La Confederazione e i gestori degli impianti di trattamento dei rifiuti urbani hanno rinnovato l’accordo volto a ridurre le emissioni del settore. L’intesa prevede un impegno a mettere in servizio entro il 2030 degli impianti di separazione, stoccaggio e utilizzo del CO2.

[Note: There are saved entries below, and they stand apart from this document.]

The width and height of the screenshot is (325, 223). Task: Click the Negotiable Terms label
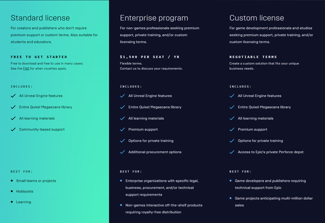tap(253, 57)
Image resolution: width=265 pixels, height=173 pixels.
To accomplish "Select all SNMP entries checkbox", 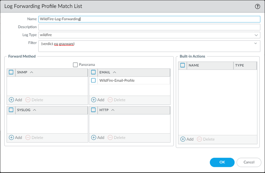I will pos(11,73).
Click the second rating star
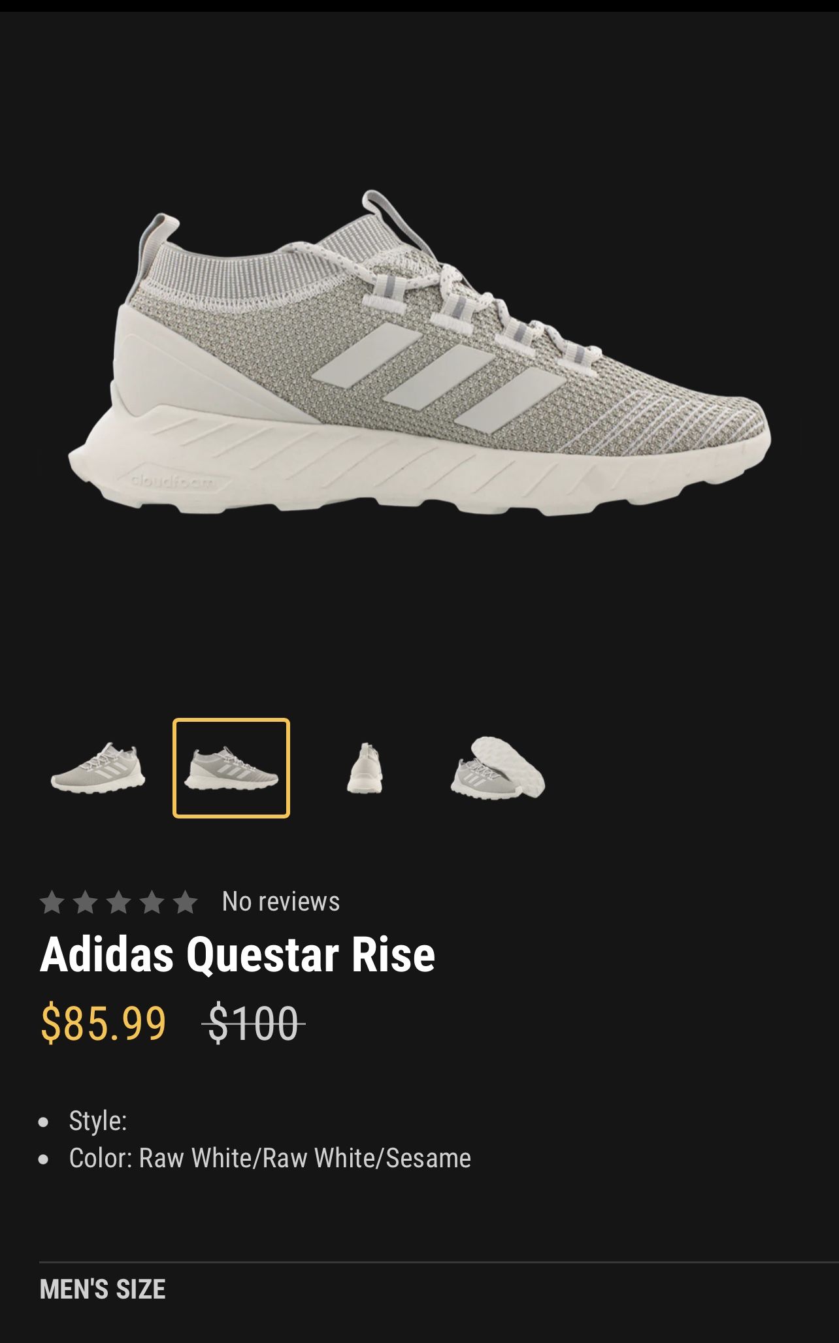839x1343 pixels. 86,903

Sostituzione convenzione 2014
L'accordo è stato concluso con l'Associazione svizzera dei gestori degli impianti di valorizzazione dei rifiuti (ASIR), scrive oggi in una nota il Dipartimento federale dell'ambiente, dei trasporti, dell'energia e delle comunicazioni (DATEC). Esso sostituisce la convenzione firmata nel 2014 e scaduta a fine 2021. Se si tiene conto delle condizioni meteorologiche, gli impianti di trattamento dei rifiuti urbani (IIRU) hanno ottenuto gli obiettivi fissati otto anni fa. In particolare, si erano impegnati a ridurre entro il 2020 le loro emissioni nette di CO2 di 200'000 tonnellate rispetto al 2010 e di un milione di tonnellate nel periodo 2010-2020.
Nuove tecnologie
Tuttavia, il potenziale di riduzione delle emissioni attraverso il recupero del calore è limitato. Poiché questi impianti sono obbligati per legge a incenerire i rifiuti consegnati, difficilmente possono limitare il CO2 rilasciato con mezzi tecnici. Il nuovo accordo, spiega il DATEC, mira quindi ad accelerare l'introduzione in Svizzera di tecnologie di separazione e di stoccaggio. Nella sua strategia climatica a lungo termine, il Consiglio federale ha fatto dell'uso di tecnologie a emissioni negative un requisito per compensare le emanazioni di gas serra difficilmente evitabili, affinché si raggiunga l'obiettivo del saldo netto pari a zero entro il 2050. Qui entra in gioco l'accordo, con cui i gestori vengono obbligati a mettere in servizio entro il 2030 almeno un impianto di separazione del CO2, che deve avere una capacità nominale minima di almeno 100'000 tonnellate all'anno e catturare una quantità pari a quella consentita dalle condizioni di trasporto, di stoccaggio e di utilizzo. Il nuovo accordo stabilisce che se gli impianti di trattamento dei rifiuti non raggiungeranno il volume minimo di 100'000 tonnellate di CO2 entro il 31 dicembre 2030 saranno tenuti a partecipare al sistema di scambio di quote di emissioni (SSQE). In caso contrario, potranno ritenersi esentati. Se lungaggini amministrative o opposizioni dovessero causare ritardi, la scadenza dell'intesa potrebbe essere estesa fino a fine 2032.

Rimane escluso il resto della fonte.